Cirofici was arrested in connection with the Rosenthal murder on July 25, 1912. It was rumored that Cirofici had been betrayed to the police by the owner of the Dante Café, James Verrella. Verrella was murdered on July 30, 1912, in retaliation for his supposed betrayal. Cirofici was convicted of the Rosenthal killing after 25 minutes of jury deliberation on November 19, 1912. He was sentenced to death on November 26, 1912, for the Rosenthal killing along with Charles Becker, Harry Horowitz, and "Lefty Louis Rosenberg" by Judge John W. Goff.

The four gunmen appealed their conviction, but Cirofici's guilty verdict, along with the verdicts of Horowitz and Rosenberg, were affirmed on February 25, 1914, with Becker winning a new trial. In March 1914, Cirofici's sister, Mary Cirofici, collected signatures for an appeal for clemency to New York State Governor Martin H. Glynn. Glynn denied the appeal on April 7, 1914. On April 10, 1914, Cirofici's lawyers submitted five affidavits from five alibi witnesses.
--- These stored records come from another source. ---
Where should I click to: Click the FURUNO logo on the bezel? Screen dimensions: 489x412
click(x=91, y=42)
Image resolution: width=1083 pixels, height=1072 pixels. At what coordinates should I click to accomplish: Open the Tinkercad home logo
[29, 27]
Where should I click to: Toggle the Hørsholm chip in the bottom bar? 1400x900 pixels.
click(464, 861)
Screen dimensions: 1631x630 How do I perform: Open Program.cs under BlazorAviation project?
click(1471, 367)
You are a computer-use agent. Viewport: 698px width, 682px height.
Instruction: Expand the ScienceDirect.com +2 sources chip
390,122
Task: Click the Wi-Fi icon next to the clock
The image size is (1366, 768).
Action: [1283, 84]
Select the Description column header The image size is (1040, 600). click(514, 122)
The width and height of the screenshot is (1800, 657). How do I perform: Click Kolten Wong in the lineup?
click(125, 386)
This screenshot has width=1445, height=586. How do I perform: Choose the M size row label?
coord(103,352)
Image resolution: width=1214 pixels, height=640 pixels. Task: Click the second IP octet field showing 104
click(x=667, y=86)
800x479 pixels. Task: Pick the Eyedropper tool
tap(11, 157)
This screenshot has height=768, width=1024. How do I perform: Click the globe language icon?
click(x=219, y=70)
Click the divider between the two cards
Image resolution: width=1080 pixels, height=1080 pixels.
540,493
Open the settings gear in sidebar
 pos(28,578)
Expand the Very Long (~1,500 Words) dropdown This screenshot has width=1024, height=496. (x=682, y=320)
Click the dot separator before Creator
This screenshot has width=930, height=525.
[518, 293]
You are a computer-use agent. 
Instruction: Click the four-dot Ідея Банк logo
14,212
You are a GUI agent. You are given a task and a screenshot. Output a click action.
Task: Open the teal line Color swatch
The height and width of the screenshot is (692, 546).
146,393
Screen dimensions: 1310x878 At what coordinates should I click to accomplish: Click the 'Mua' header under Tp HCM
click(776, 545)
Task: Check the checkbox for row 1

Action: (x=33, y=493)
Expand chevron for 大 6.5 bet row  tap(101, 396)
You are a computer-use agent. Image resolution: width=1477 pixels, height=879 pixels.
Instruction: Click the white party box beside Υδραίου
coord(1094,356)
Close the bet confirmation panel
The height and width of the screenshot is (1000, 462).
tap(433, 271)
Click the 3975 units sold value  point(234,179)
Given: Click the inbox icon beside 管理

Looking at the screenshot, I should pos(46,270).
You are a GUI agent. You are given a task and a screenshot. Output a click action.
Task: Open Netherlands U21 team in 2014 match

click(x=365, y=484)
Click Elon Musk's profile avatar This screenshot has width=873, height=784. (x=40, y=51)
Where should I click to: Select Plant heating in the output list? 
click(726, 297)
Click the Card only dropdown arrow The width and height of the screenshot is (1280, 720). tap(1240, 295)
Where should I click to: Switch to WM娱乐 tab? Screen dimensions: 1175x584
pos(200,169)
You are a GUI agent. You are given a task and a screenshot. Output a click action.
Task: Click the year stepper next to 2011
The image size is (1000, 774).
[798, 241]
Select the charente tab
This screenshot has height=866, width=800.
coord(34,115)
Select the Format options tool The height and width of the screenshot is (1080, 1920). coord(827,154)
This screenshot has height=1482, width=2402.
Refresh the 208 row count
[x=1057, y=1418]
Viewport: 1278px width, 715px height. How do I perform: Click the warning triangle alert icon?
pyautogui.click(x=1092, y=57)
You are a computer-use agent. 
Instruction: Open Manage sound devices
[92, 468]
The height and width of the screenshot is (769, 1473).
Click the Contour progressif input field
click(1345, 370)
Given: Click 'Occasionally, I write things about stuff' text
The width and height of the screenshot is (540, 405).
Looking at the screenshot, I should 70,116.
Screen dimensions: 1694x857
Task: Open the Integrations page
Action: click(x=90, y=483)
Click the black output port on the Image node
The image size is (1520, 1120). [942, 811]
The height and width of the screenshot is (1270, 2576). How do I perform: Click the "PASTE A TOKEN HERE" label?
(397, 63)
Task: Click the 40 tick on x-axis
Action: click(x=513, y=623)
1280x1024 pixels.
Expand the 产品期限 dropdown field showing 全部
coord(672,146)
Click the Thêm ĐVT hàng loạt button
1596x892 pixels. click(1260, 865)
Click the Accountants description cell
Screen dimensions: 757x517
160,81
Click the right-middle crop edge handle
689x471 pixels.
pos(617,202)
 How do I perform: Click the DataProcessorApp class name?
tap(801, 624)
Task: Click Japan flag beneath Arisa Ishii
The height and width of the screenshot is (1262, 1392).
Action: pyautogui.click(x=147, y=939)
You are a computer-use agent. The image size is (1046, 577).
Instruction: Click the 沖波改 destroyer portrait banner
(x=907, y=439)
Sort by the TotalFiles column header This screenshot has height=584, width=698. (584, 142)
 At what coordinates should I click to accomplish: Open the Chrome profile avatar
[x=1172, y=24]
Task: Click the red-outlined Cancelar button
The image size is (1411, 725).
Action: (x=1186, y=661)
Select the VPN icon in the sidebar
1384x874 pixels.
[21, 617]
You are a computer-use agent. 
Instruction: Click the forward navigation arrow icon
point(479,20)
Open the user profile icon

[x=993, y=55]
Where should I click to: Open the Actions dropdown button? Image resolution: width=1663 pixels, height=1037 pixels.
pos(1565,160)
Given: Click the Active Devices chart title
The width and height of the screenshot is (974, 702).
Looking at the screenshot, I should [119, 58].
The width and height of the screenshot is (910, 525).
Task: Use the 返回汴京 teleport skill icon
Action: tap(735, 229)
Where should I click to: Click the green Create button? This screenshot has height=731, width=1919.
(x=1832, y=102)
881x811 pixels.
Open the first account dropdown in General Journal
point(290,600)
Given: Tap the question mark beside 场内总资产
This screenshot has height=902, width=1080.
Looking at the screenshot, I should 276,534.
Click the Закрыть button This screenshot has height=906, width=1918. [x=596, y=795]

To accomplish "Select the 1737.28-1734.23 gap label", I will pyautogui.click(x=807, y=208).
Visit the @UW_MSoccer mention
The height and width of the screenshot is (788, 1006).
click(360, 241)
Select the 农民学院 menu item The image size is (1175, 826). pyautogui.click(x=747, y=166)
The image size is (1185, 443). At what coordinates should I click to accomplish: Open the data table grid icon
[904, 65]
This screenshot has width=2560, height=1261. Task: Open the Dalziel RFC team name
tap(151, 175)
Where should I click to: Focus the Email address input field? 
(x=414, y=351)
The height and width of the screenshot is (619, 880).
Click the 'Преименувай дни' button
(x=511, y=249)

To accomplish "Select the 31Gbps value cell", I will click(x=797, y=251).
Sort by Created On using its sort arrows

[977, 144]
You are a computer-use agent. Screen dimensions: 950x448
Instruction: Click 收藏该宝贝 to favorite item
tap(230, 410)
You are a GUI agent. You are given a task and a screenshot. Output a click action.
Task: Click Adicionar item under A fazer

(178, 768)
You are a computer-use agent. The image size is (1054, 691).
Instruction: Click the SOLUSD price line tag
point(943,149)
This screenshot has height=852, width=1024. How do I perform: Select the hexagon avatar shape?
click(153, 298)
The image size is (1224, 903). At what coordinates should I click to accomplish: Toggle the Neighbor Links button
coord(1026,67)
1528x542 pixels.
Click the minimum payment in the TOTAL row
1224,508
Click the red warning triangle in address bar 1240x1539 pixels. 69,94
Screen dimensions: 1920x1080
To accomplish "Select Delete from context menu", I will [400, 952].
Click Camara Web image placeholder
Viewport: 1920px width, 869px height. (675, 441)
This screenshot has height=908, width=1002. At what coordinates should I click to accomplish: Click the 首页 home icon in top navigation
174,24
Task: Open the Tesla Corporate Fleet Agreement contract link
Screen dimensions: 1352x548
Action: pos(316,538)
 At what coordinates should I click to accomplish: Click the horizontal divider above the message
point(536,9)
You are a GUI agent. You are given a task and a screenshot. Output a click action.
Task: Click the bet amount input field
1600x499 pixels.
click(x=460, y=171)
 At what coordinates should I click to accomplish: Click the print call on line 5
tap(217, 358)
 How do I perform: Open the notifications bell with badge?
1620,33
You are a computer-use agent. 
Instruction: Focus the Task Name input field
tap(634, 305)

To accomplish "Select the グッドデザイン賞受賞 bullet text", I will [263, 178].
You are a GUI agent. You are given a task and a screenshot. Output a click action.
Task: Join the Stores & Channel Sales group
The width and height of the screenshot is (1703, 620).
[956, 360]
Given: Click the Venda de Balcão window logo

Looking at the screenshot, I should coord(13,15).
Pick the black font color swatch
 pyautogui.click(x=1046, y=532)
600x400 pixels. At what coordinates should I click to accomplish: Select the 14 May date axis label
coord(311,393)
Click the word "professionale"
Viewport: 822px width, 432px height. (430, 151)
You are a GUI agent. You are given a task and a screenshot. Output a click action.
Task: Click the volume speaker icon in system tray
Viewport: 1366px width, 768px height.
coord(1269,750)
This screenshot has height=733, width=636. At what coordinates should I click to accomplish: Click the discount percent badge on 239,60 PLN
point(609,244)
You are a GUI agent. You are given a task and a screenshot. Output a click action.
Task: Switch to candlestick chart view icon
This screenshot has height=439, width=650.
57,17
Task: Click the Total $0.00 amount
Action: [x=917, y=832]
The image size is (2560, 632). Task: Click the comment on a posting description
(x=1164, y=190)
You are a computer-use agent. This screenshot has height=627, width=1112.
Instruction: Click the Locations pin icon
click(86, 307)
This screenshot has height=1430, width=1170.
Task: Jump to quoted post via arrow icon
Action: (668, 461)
Two days later, on April 12, 1914, Cirofici's mother and sister attempted to see Glynn to beg for clemency. Glynn refused to allow them into his office and stated it would not be fair as he had not seen the mothers of any of the other men convicted. Cirofici reportedly confessed his guilt in the killing 2 hours before he was executed in the electric chair in Sing Sing Prison on April 13, 1914, despite warden James M. Clancy's attempt to grant him a temporary reprieve to allow Glynn to evaluate Cirofici's confession.